§ EXERCISE:
Your task is to output the listing word for word, with pictures excluded.
______________________________
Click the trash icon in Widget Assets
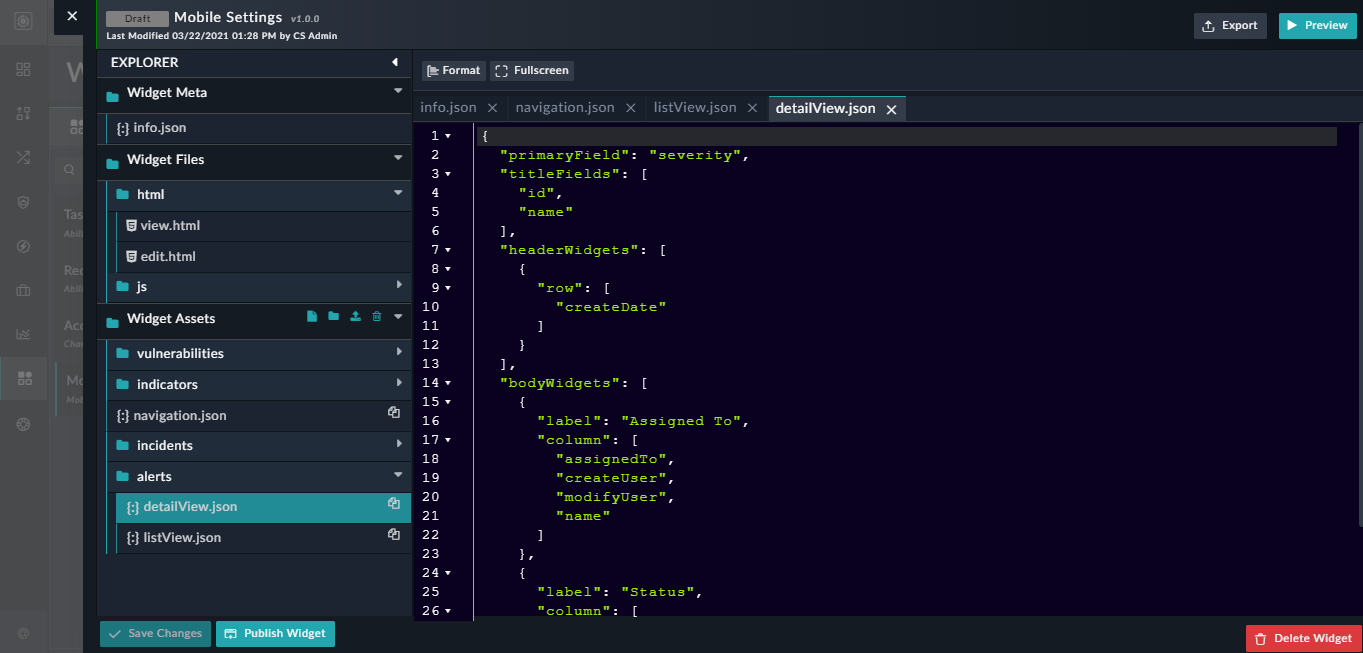1363x653 pixels. 377,317
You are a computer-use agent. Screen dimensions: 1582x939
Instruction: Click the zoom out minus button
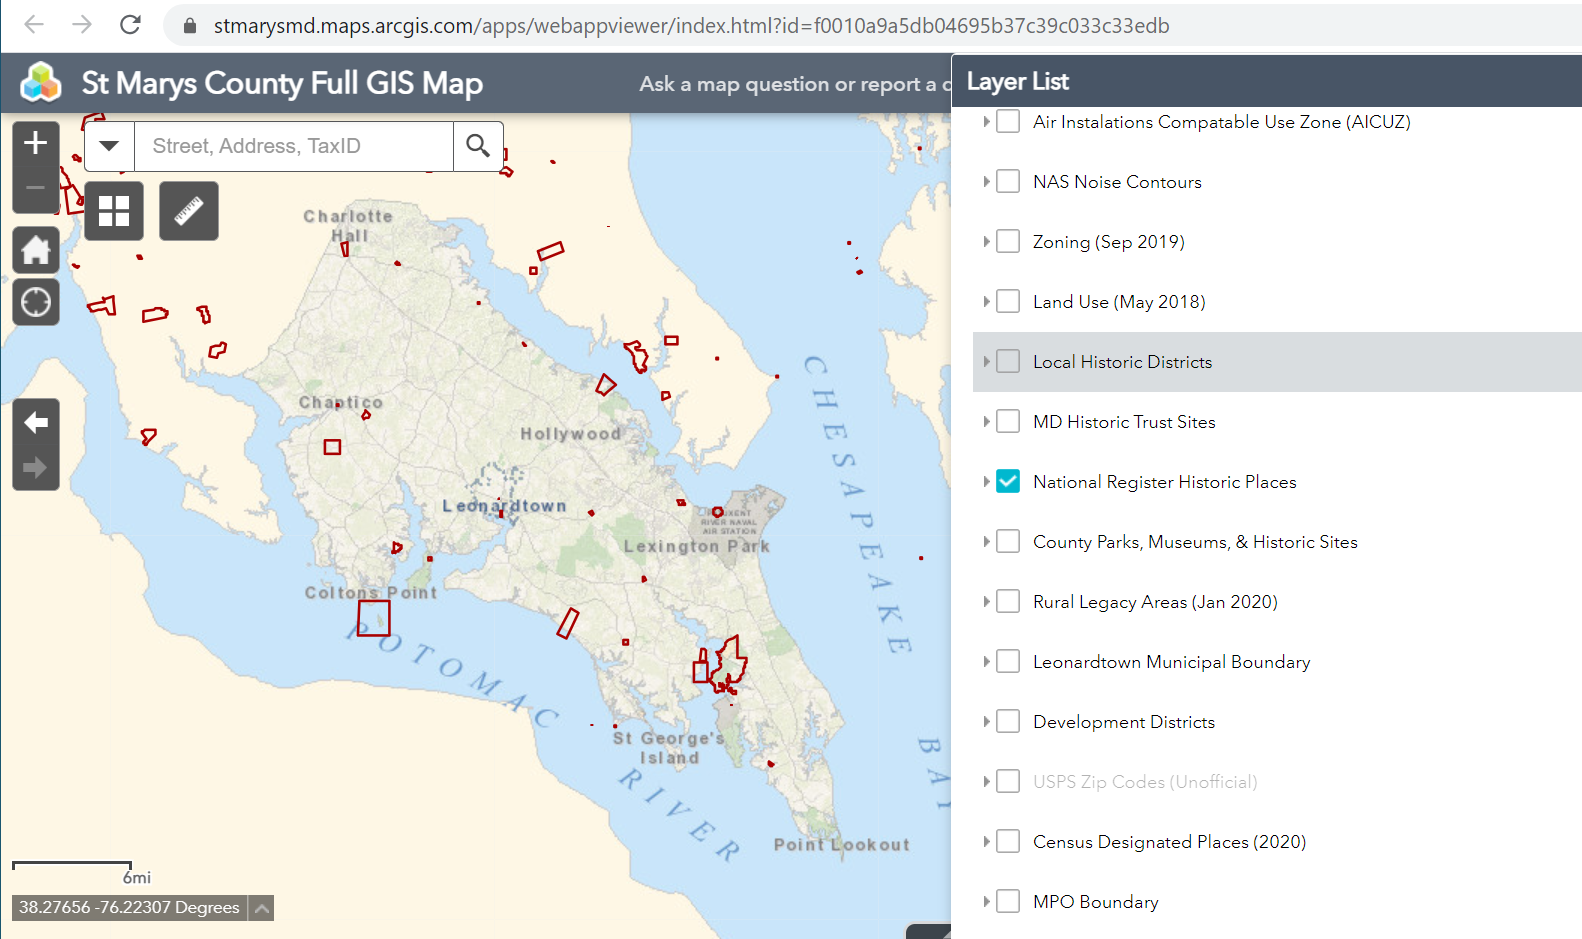[x=36, y=188]
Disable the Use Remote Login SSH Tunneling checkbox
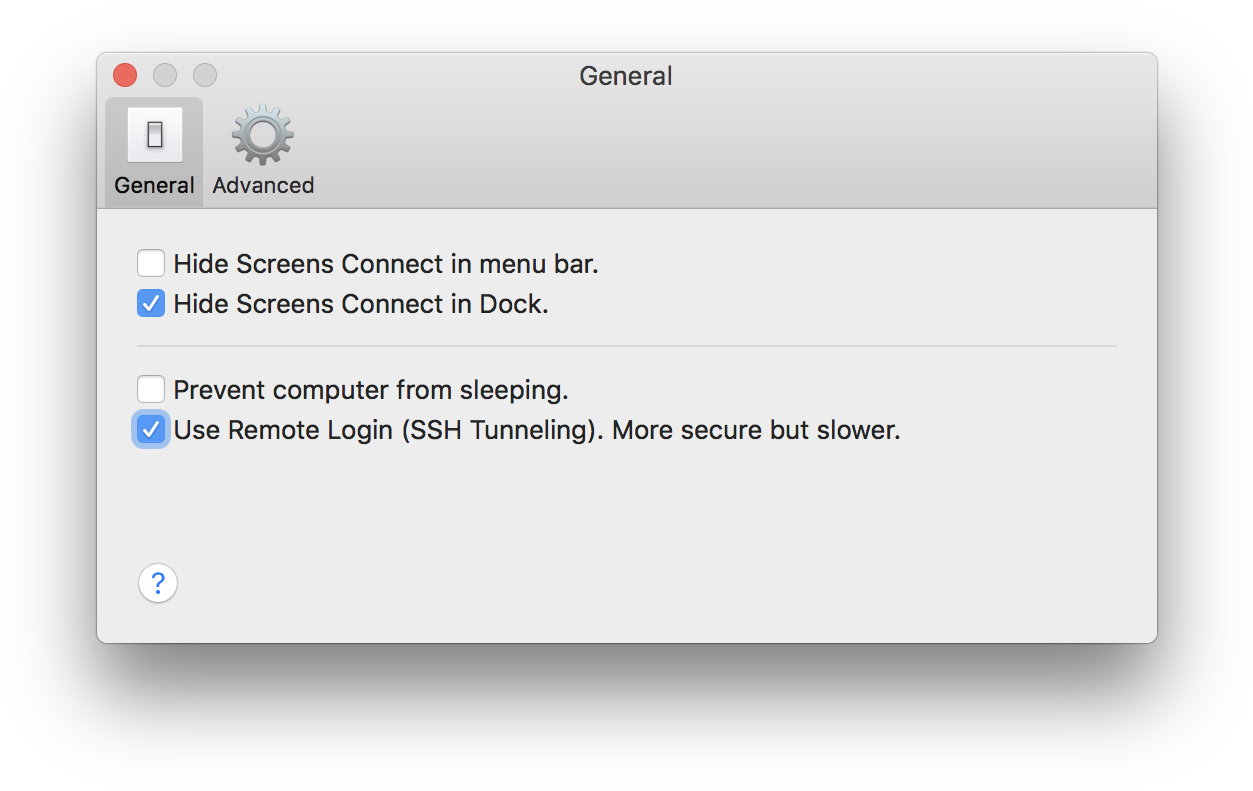This screenshot has height=791, width=1253. point(151,430)
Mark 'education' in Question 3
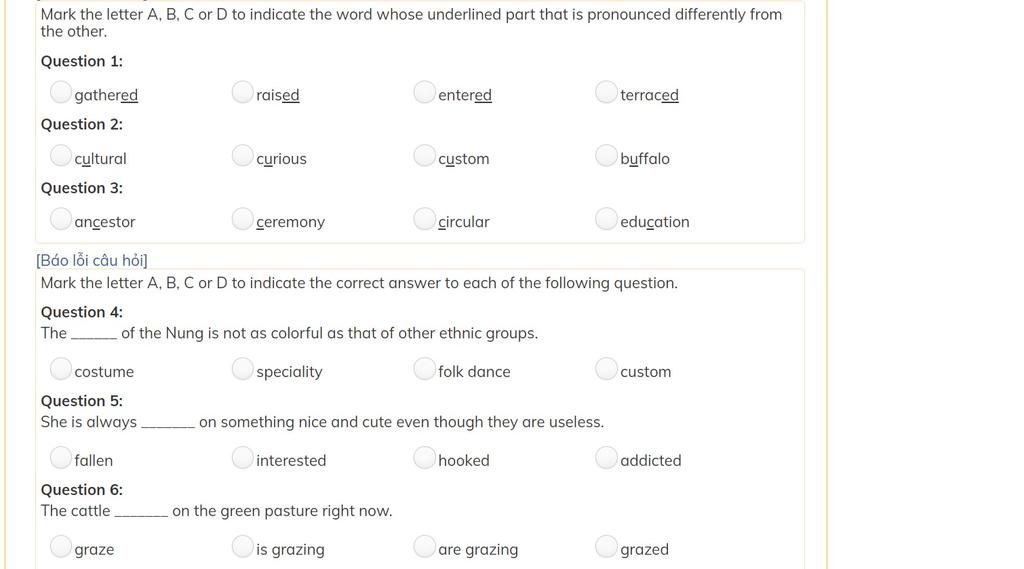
______________________________
§ TASK OUTPUT:
Click the trash icon in Widget Assets
1363x653 pixels. 377,317
You are a computer-use agent. Screen dimensions: 1582x939
Instruction: Click the zoom out minus button
[x=36, y=188]
Disable the Use Remote Login SSH Tunneling checkbox
This screenshot has height=791, width=1253. point(151,430)
Mark 'education' in Question 3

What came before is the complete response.